Python Bindings#

The cal-py crate provides a thin PyO3 surface for calling the calibration engine from Python. It contains zero logic — all work is dispatched to cal-core and cal-io.

Module: _cal_rs#

Build with maturin:

cd crates/cal-py
maturin develop              # debug
maturin build --release      # release wheel

Exported Functions#

Function

Description

version()

Returns the crate version string

list_scans(store_path)

List scan numbers in an L0 Zarr store

calibrate_store(input, output, atm, config?, foeff?, gain_image?)

Calibrate all scans in a store

calibrate_scan_py(input, output, atm, scan, config?, foeff?, gain_image?)

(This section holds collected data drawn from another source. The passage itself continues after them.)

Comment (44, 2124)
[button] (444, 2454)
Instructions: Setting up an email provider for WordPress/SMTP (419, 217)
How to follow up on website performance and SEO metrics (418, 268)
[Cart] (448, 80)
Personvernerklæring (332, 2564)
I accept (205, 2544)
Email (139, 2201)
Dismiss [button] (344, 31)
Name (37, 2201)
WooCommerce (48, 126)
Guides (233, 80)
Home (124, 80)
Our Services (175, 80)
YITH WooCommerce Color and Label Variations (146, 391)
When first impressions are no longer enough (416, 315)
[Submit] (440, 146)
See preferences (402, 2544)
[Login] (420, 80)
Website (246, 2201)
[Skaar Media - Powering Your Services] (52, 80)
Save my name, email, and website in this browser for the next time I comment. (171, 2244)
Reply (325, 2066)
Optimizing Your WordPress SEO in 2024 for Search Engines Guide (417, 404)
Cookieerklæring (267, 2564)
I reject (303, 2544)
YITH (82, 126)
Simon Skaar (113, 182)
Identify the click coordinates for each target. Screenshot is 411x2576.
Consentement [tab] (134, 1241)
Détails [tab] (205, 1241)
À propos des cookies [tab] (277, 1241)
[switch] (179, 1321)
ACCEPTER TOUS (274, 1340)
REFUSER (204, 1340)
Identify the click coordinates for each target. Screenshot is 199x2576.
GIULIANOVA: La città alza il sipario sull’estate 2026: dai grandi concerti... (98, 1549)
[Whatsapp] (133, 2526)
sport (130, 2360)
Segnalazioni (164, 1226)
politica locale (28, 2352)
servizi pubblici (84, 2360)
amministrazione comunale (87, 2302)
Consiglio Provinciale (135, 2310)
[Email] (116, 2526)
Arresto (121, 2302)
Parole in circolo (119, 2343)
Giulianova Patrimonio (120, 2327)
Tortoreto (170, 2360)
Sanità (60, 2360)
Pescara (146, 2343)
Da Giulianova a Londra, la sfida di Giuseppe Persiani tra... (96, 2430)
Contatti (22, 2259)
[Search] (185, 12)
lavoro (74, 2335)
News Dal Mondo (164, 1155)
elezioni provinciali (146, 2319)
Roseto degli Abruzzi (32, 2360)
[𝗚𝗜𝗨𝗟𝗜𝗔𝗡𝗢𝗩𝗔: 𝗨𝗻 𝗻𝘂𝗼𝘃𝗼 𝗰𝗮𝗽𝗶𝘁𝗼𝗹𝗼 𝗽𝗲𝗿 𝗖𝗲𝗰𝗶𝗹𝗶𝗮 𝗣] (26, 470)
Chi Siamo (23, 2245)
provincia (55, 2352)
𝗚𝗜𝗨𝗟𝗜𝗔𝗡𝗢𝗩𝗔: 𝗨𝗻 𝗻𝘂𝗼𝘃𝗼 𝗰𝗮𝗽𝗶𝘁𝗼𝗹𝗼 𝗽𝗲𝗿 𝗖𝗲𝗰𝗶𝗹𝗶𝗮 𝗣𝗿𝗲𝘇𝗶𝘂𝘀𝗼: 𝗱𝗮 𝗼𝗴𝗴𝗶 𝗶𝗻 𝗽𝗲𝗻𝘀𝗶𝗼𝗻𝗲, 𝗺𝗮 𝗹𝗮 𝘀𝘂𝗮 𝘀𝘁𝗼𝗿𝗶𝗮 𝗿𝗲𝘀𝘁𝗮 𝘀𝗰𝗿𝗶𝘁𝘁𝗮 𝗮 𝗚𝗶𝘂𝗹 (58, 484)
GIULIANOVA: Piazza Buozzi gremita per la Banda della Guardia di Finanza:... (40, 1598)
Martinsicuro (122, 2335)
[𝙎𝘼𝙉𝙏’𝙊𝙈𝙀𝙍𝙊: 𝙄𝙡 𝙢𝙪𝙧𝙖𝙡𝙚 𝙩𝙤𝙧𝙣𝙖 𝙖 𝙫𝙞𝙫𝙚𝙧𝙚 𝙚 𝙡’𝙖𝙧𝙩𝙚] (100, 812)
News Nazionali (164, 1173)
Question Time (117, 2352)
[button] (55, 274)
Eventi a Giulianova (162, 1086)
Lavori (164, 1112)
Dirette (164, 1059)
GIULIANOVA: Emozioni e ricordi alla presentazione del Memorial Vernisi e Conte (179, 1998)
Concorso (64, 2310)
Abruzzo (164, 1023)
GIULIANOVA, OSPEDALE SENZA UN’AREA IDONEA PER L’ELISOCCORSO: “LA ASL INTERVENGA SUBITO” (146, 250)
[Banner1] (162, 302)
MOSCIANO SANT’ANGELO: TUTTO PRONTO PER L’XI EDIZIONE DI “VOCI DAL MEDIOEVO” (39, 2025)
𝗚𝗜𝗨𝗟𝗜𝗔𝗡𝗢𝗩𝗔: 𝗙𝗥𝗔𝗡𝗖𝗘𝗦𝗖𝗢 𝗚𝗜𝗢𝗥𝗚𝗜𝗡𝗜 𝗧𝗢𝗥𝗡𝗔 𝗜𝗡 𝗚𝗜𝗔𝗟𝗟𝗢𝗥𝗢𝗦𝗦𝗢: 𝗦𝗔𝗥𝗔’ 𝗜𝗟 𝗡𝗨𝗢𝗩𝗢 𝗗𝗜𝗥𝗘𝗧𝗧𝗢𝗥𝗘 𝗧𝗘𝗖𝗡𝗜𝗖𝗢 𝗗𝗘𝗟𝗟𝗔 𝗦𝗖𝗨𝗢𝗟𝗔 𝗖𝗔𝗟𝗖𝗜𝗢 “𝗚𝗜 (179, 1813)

Calibrate a single scan (Dask-friendly)

convert_fits_folder(fits_folder, zarr_path, skip?) *

Convert FITS folder to Zarr (* requires fits-ingest)

Configuration Dict#

The config parameter accepts a Python dict:

config = {
    "obs_mode": "otf",              # auto, totalpower, otf
    "pwv": 1.2,                     # fixed PWV in mm (omit to fit)
    "physics": "kalibrate_compat",  # exact or kalibrate_compat
    "clip_tsys": 200.0,             # bad channel threshold (K)
    "clip_counts": 0.01,            # min hot-cold ratio
    "eta_fss": 1.0,                 # forward scattering efficiency
    "eta_mb": 1.0,                  # main beam efficiency
    "n_threads": 4,                 # Rayon thread count
}

Dask Integration#

For distributed processing, use calibrate_scan_py as a Dask delayed function:

import dask

tasks = [
    dask.delayed(_cal_rs.calibrate_scan_py)(
        input_path, output_path, atm_table_path, scan_num
    )
    for scan_num in scan_numbers
]
results = dask.compute(*tasks)

Each call processes one scan independently, making this suitable for dask.distributed or multiprocessing.

Design: Zero Logic in cal-py#

cal-py is intentionally thin:

  • No calibration math

  • No data manipulation

  • No error recovery logic

  • All work dispatched to cal-core and cal-io

  • Multi-pixel orchestration (slice → calibrate → merge) is the only structured logic, and it delegates each step

This keeps the Python surface stable while the Rust internals evolve.